The foregoing detailed description has set forth various embodiments of the devices and/or processes via the use of block diagrams, flowcharts, and/or examples. Insofar as such block diagrams, flowcharts, and/or examples contain one or more functions and/or operations, it will be understood by those within the art that each function and/or operation within such block diagrams, flowcharts, or examples can be implemented, individually and/or collectively, by a wide range of hardware, software, firmware, or any combination thereof.
Those skilled in the art will recognize that some aspects of the embodiments disclosed herein, in whole or in part, can be equivalently implemented in integrated circuits, as one or more computer programs running on one or more computers (e.g., as one or more programs running on one or more computing systems), as one or more programs running on one or more processors (e.g., as one or more programs running on one or more microprocessors), as firmware, or as virtually any combination thereof, and that designing the circuitry and/or writing the code for the software and or firmware would be well within the skill of one of skill in the art in light of this disclosure.

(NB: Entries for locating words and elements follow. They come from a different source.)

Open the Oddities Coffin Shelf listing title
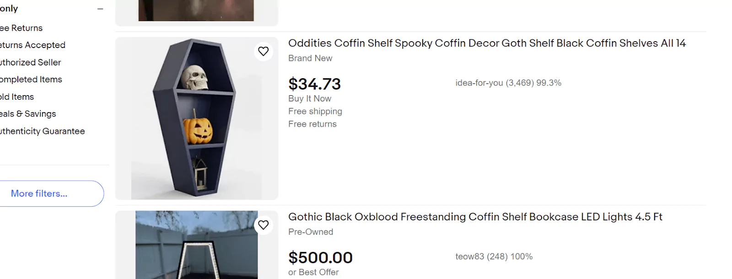487,43
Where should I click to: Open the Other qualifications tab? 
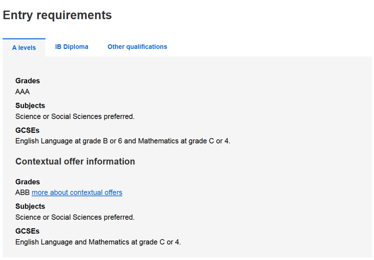(137, 47)
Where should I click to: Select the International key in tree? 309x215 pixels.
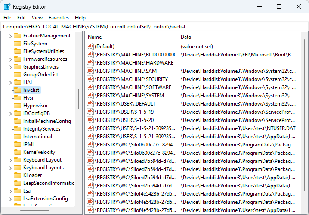pos(37,137)
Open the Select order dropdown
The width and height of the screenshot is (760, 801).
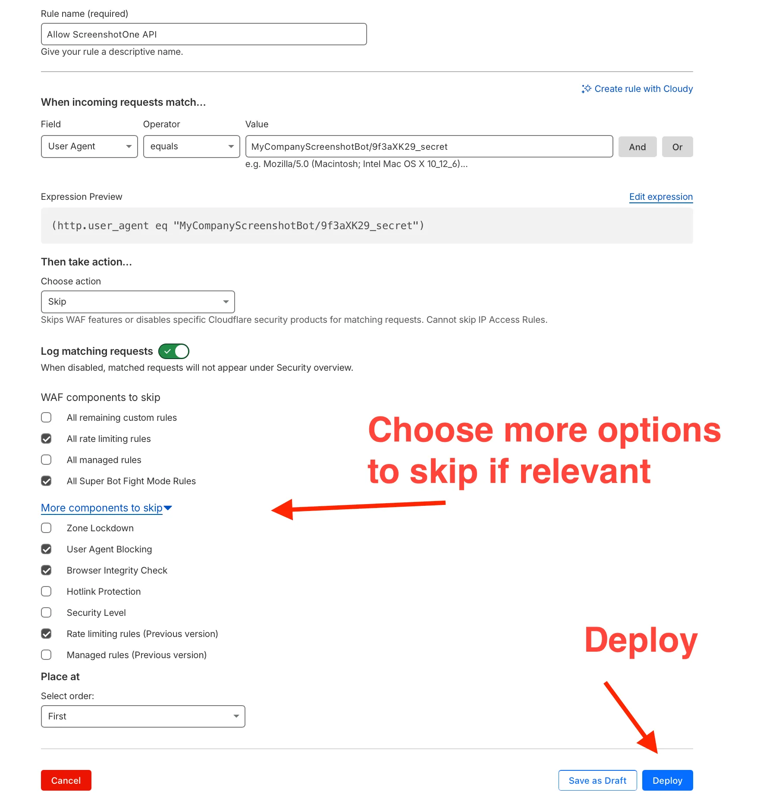point(142,716)
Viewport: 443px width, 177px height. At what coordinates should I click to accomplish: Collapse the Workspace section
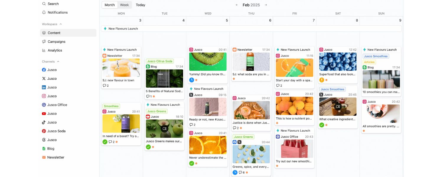pyautogui.click(x=61, y=24)
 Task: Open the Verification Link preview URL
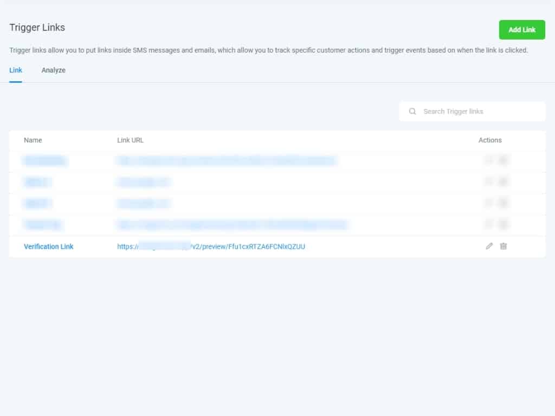click(x=211, y=246)
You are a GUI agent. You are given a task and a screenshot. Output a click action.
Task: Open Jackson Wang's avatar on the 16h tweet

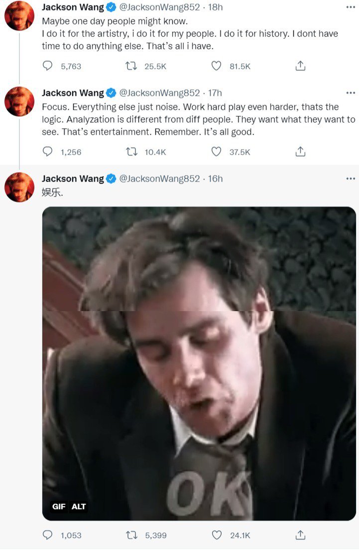pyautogui.click(x=19, y=187)
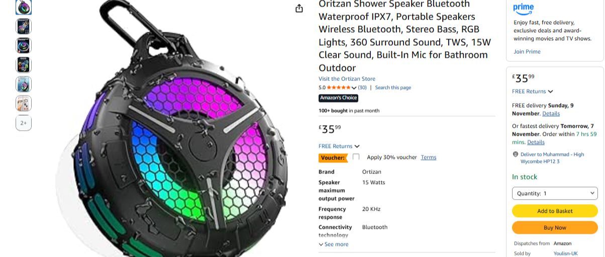Show the 2+ more images thumbnail
This screenshot has height=257, width=605.
24,123
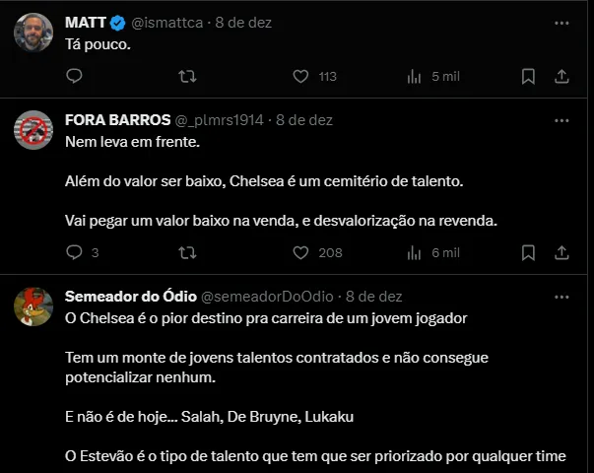
Task: Reply to FORA BARROS tweet
Action: click(74, 252)

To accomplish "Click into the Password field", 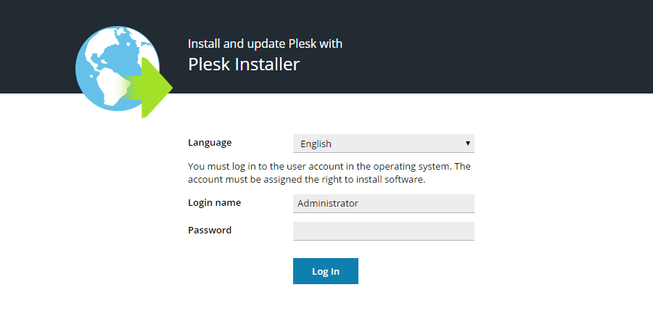I will [383, 231].
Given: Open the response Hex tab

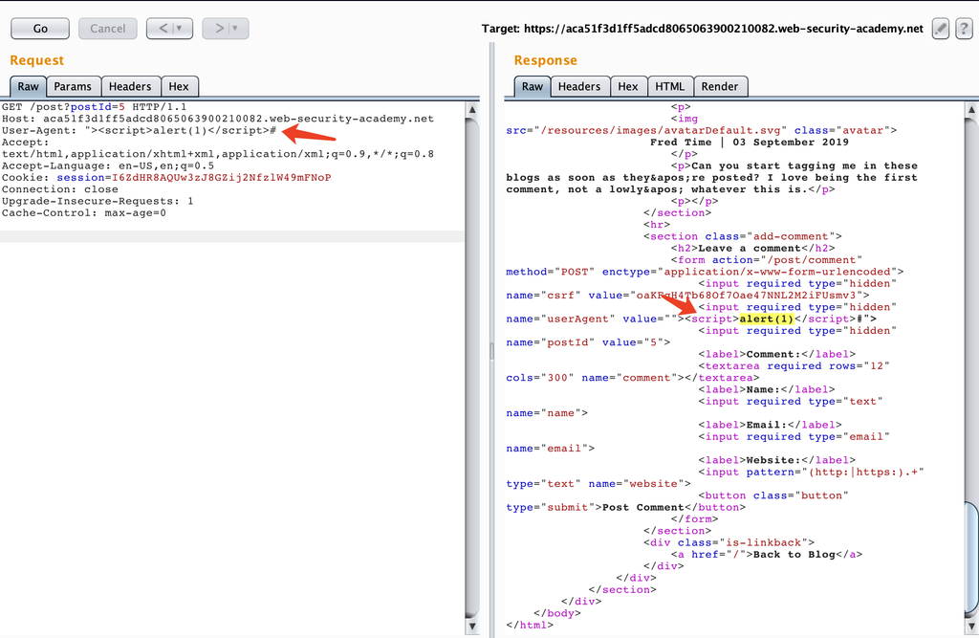Looking at the screenshot, I should tap(627, 86).
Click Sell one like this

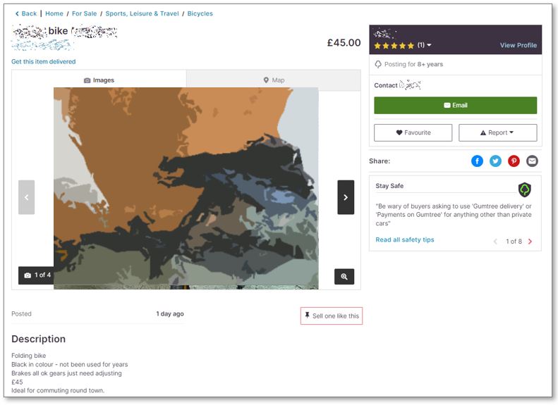332,316
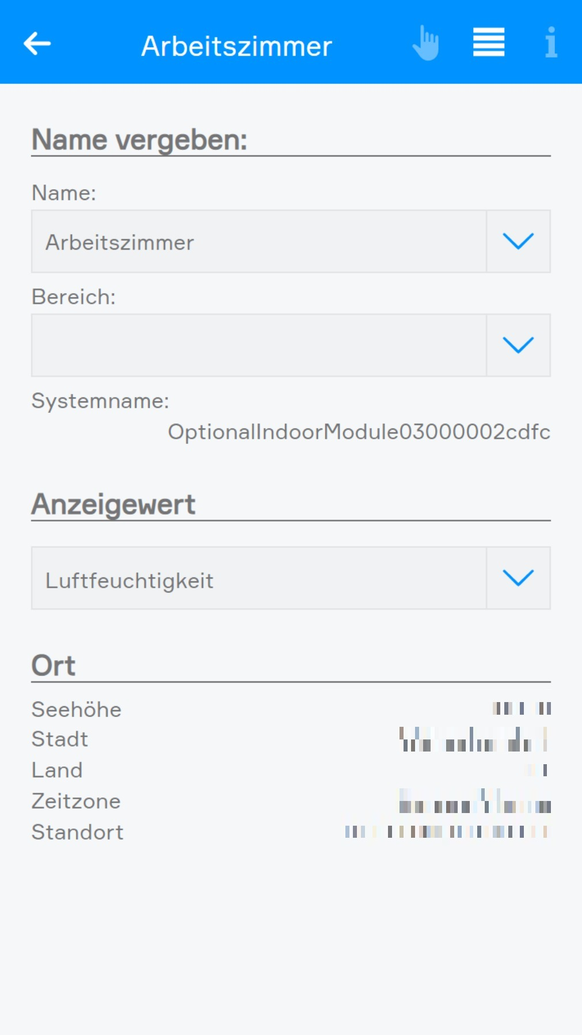The width and height of the screenshot is (582, 1035).
Task: Click the Ort section heading
Action: point(54,666)
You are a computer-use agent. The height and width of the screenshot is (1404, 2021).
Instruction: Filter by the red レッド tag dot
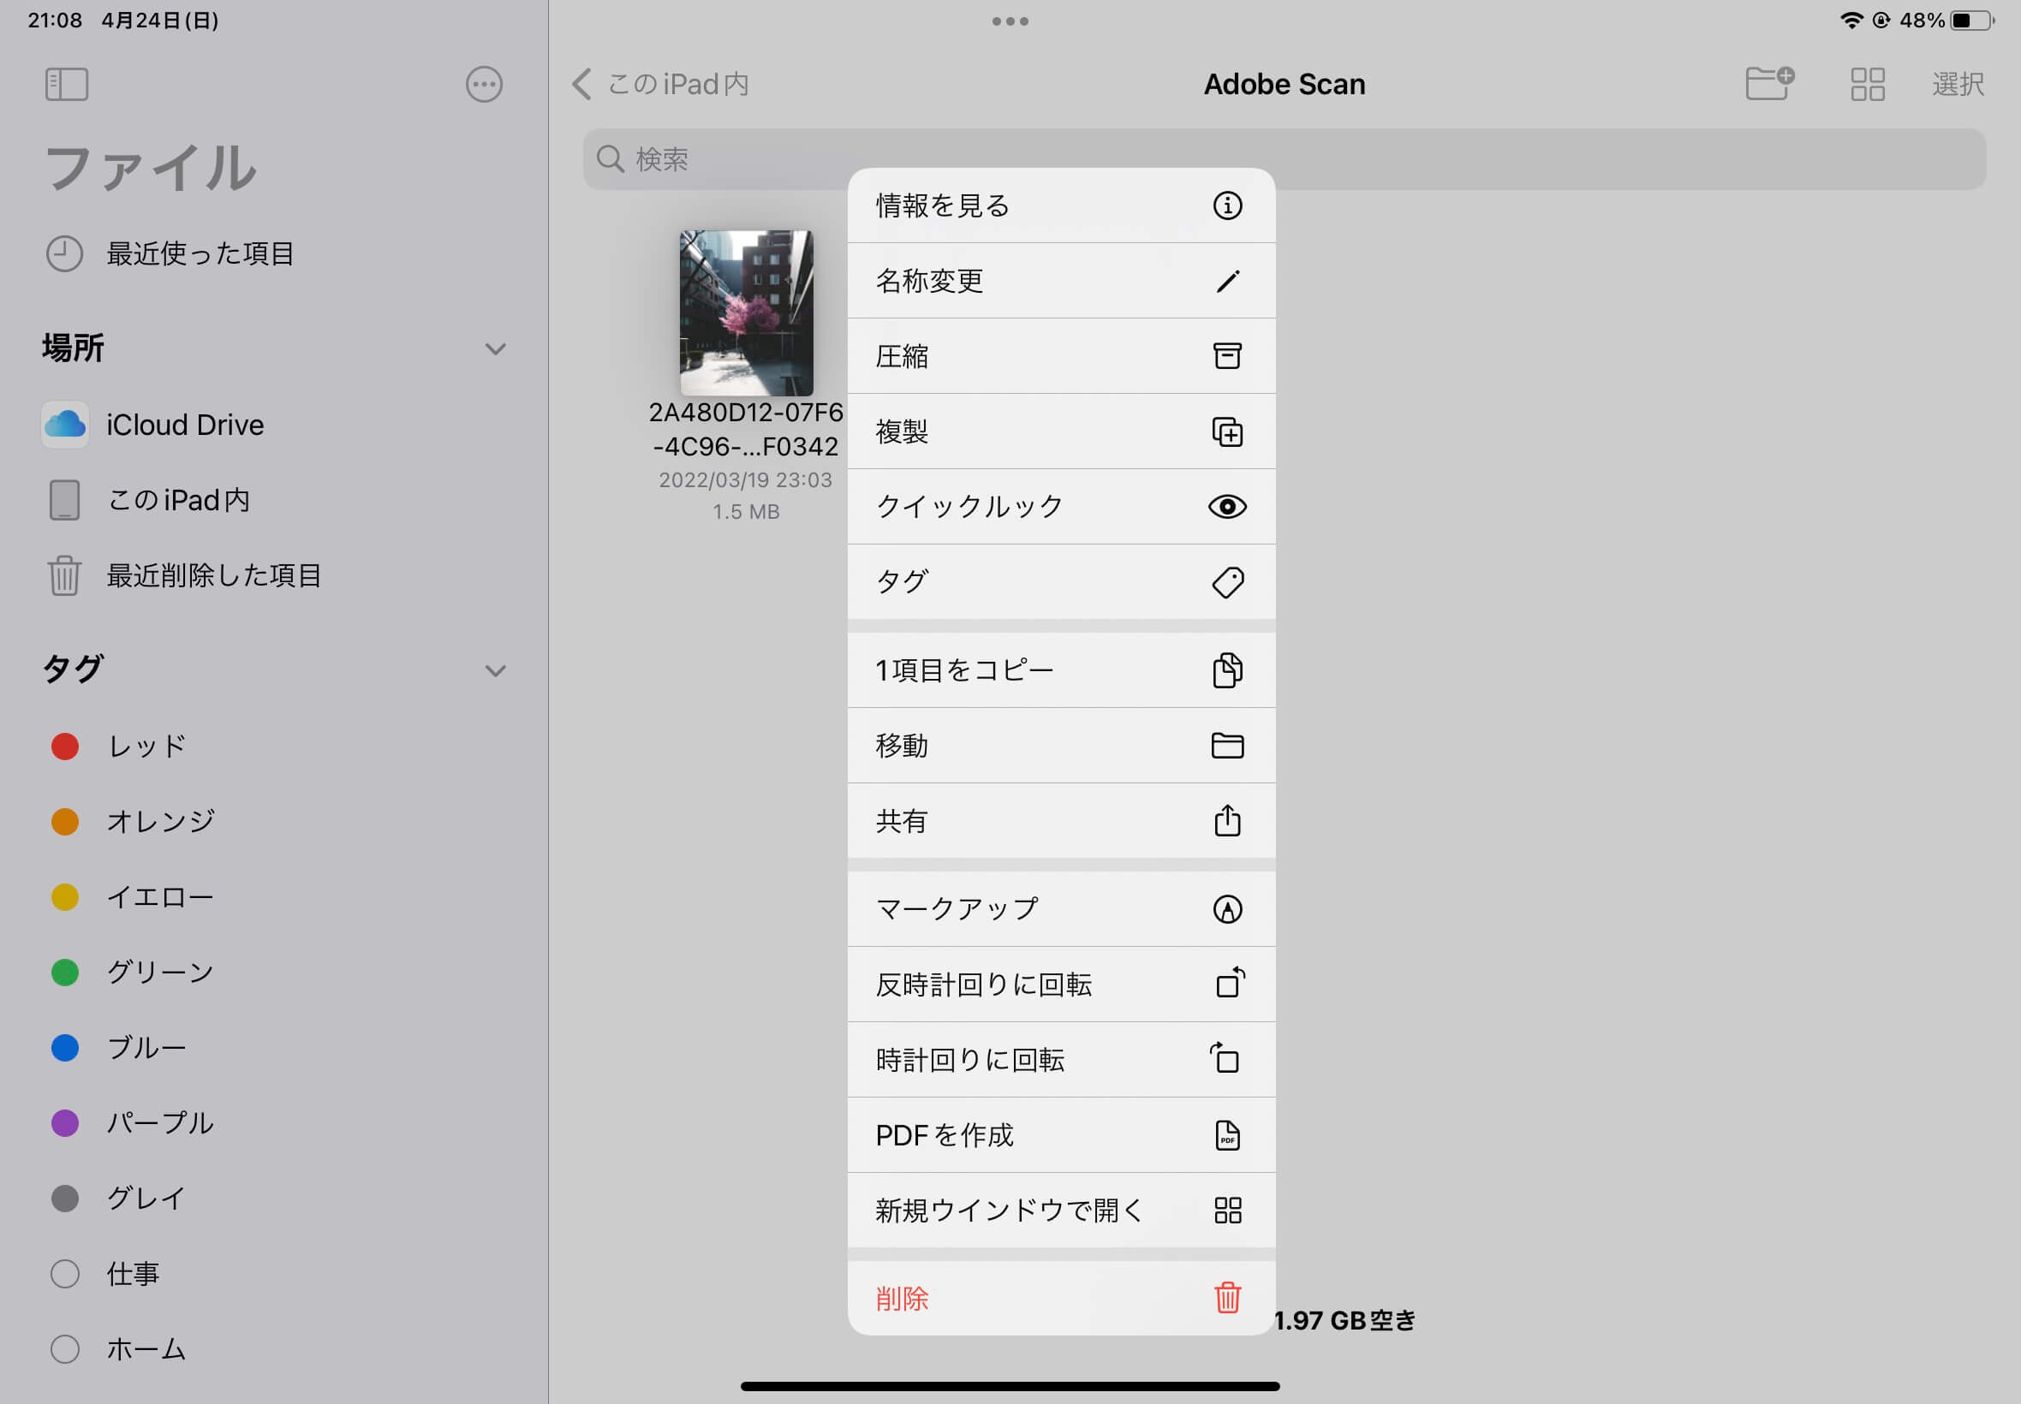[65, 746]
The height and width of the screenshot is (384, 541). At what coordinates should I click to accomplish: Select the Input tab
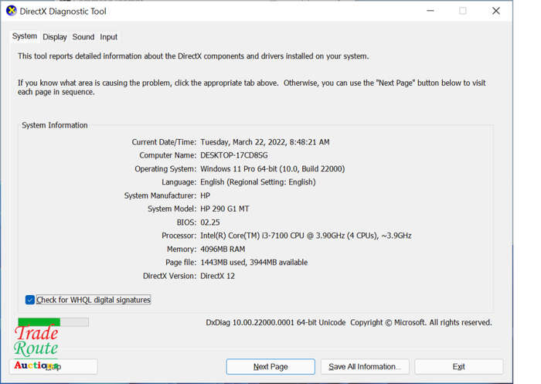coord(109,37)
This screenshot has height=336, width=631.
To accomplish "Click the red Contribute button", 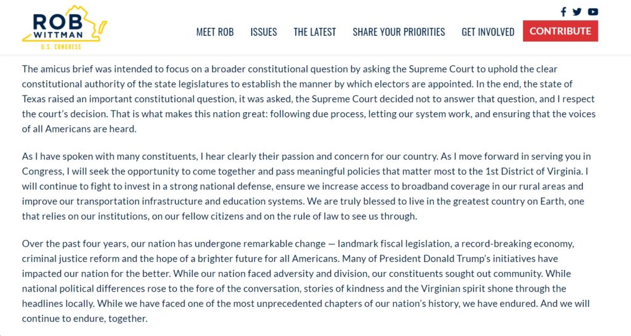I will 560,31.
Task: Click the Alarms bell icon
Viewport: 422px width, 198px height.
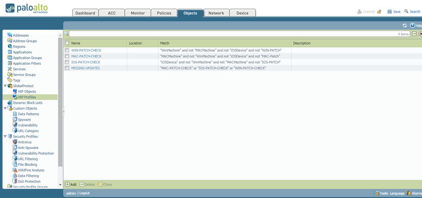Action: tap(409, 193)
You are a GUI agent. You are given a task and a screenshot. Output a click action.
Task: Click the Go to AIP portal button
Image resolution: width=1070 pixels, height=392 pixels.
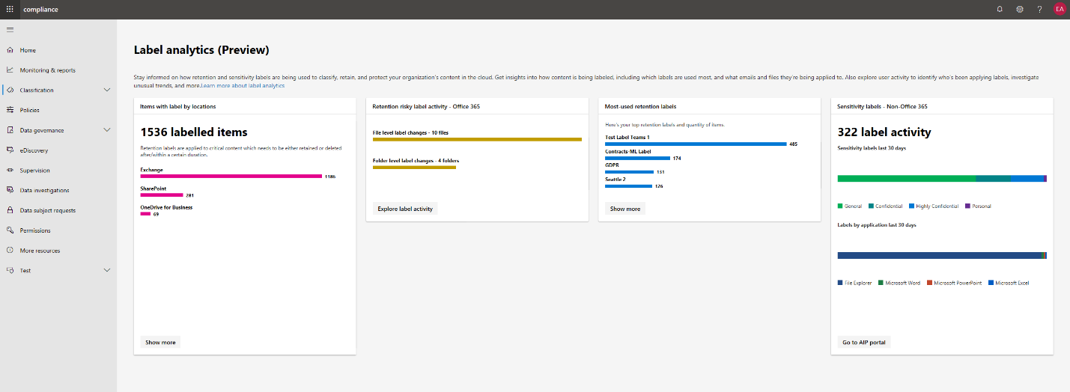863,343
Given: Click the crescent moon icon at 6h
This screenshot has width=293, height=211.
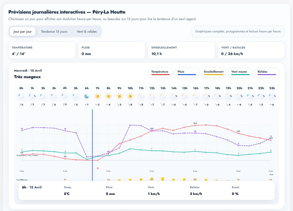Looking at the screenshot, I should (x=87, y=96).
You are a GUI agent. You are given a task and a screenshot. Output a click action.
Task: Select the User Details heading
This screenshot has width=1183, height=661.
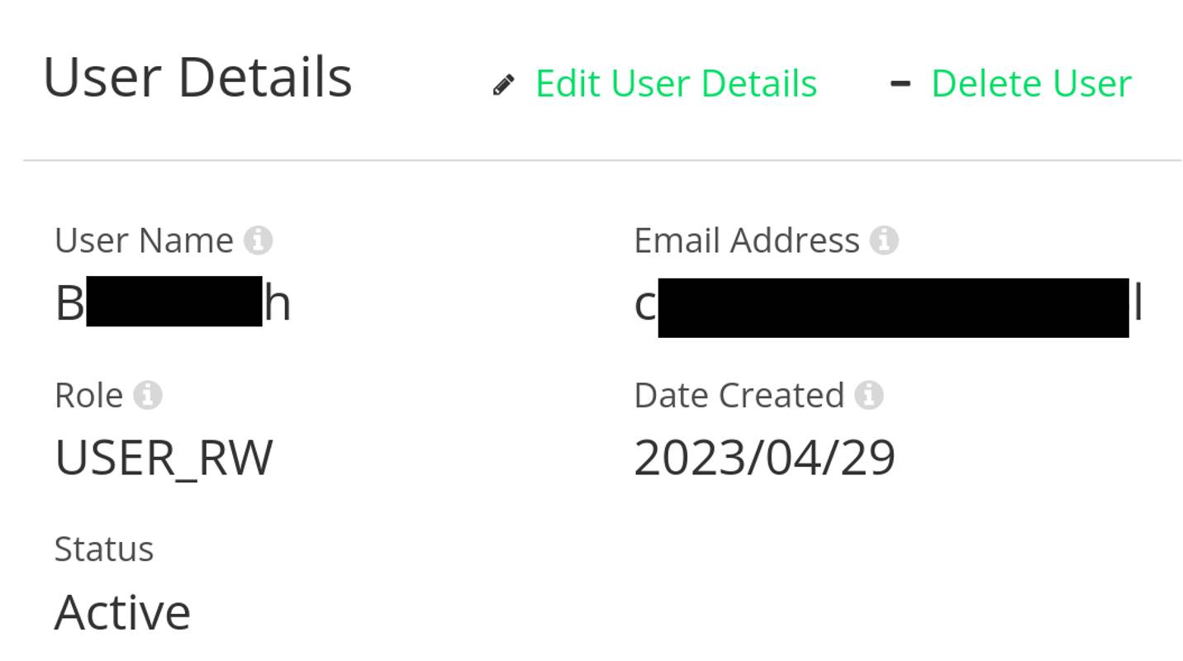coord(198,77)
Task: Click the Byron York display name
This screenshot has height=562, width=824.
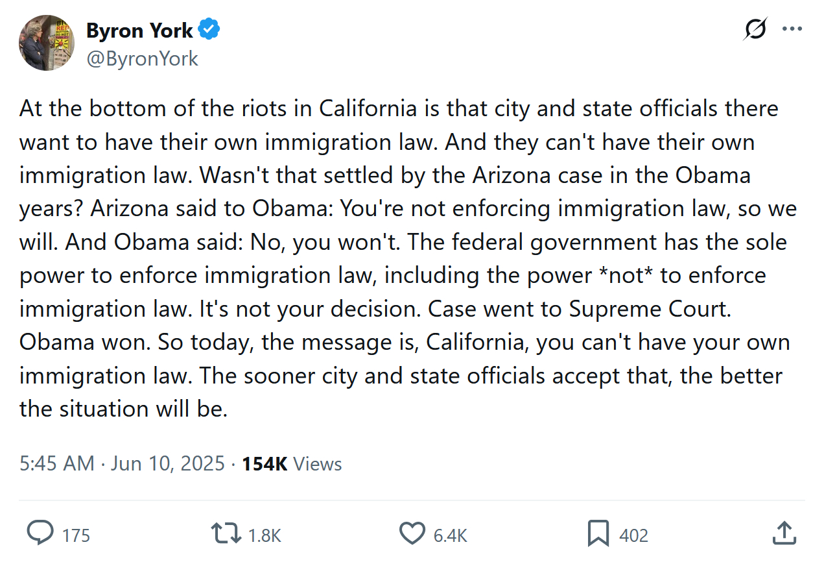Action: [x=139, y=30]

Software and/or to implement the techniques introduced here may be stored on a non-transitory computer-readable storage medium and may be executed by one or more general-purpose or special-purpose programmable microprocessors. A “computer-readable storage medium”, as the term is used herein, includes any mechanism that provides (i.e., stores and/or transmits) information in a form accessible by a machine (e.g., a computer, network device, personal digital assistant (PDA), mobile device, manufacturing tool, any device with a set of one or more processors, etc.). A computer-readable storage medium may include recordable/non recordable media (e.g., read-only memory (ROM), random access memory (RAM), magnetic disk or optical storage media, flash memory devices, etc.).
It will be understood that although the terms “first,” “second,” third” and so forth are used herein to describe various elements, these elements should not be limited by these terms. These terms are only used to distinguish one element from another. For example, within the scope of the present disclosure, a first element may be referred to as a second element, and similarly a second element may be referred to as a first element. As used herein, the term “and/or” includes any and all combinations of one or more of the associated listed items.
The drawings are only illustrations of an example, wherein the units or procedure shown in the drawings are not necessarily essential for implementing the present disclosure. Those skilled in the art will understand that the units in the device in the examples can be arranged in the device in the examples as described, or can be alternatively located in one or more devices different from that in the examples. The units in the examples described can be combined into one module or further divided into a plurality of sub-units.
| Number | Date | Country | Kind |
|---|---|---|---|
| PCT/CN2023/070821 | Jan 2023 | WO | international |
The present application claims the benefit of Patent Cooperation Treaty (PCT) Application No. PCT/CN2023/070821, filed Jan. 6, 2023, which is incorporated herein by reference.